— Start Document passage —
# Where can i find these nozzles?!



## aln (Jan 26, 2010)

well im having a bit of trouble trying to direct flow within my small tank and added another pump will be to much since there isnt much display space already

so i was thinking of redirecting the flow to parts i need most. Does anyone know where i can get any of these in 1/2". I went to Big Als and they only have the 3/4" ones which are huge!

I have Fluval Spec V and the nozzle it comes with is great but restricting so i just want to get the ball joint extension and a 2 or 3 way splitter so help out. 
please feel free to post here or pm or even text me with info!


----------



## TypeZERO (Jul 20, 2007)

Mops ( mail order pet supplies) has them. They are called loc line Aln!
Got chu!


----------



## tom g (Jul 8, 2009)

*loc line*

Big als has them u have to ask them for them...


----------



## aln (Jan 26, 2010)

tom g said:


> Big als has them u have to ask them for them...
— End Document passage —
** Aim A **
In the nozzle thread, what name does TypeZERO give for the nozzles?
** Aim B **
Extract the stretch of the records from the start through the line containing "Action: [x=535, y=390]", and reproduce those lines word for word.
The nozzle thread and the records are unrelated and should be treated separately.
— Start Data entries —
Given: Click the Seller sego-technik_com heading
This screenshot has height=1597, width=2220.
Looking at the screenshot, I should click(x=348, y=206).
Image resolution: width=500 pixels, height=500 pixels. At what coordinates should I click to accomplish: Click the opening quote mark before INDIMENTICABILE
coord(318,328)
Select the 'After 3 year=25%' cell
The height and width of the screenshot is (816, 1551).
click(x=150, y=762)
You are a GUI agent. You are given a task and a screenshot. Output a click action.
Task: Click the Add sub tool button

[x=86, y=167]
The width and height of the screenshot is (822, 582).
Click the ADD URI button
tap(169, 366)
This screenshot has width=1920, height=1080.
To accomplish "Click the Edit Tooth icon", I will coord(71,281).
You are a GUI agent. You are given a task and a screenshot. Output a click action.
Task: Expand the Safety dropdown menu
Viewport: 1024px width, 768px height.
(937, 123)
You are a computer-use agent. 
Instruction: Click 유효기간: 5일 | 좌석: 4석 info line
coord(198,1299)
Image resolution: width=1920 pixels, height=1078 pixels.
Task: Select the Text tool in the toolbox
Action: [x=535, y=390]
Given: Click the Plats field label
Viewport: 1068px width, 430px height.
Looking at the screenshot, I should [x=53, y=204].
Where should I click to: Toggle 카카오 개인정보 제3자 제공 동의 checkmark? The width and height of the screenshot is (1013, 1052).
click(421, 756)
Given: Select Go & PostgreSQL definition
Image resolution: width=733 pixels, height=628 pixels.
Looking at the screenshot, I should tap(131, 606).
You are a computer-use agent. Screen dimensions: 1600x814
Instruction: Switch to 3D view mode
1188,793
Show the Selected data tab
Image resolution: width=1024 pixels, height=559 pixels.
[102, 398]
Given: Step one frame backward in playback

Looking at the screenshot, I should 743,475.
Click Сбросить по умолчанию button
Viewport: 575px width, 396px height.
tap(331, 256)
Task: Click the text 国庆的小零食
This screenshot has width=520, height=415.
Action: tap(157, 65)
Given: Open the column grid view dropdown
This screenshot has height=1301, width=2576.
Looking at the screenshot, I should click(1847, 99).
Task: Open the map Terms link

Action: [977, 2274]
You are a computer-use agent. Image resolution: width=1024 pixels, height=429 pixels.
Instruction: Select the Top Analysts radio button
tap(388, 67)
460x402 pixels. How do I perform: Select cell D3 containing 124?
— End Data entries —
** Expected answer A **
Loc line.

** Expected answer B **
Given: Click the Seller sego-technik_com heading
This screenshot has height=1597, width=2220.
Looking at the screenshot, I should click(x=348, y=206).
Image resolution: width=500 pixels, height=500 pixels. At what coordinates should I click to accomplish: Click the opening quote mark before INDIMENTICABILE
coord(318,328)
Select the 'After 3 year=25%' cell
The height and width of the screenshot is (816, 1551).
click(x=150, y=762)
You are a GUI agent. You are given a task and a screenshot. Output a click action.
Task: Click the Add sub tool button

[x=86, y=167]
The width and height of the screenshot is (822, 582).
Click the ADD URI button
tap(169, 366)
This screenshot has width=1920, height=1080.
To accomplish "Click the Edit Tooth icon", I will coord(71,281).
You are a GUI agent. You are given a task and a screenshot. Output a click action.
Task: Expand the Safety dropdown menu
Viewport: 1024px width, 768px height.
(937, 123)
You are a computer-use agent. 
Instruction: Click 유효기간: 5일 | 좌석: 4석 info line
coord(198,1299)
Image resolution: width=1920 pixels, height=1078 pixels.
Task: Select the Text tool in the toolbox
Action: [x=535, y=390]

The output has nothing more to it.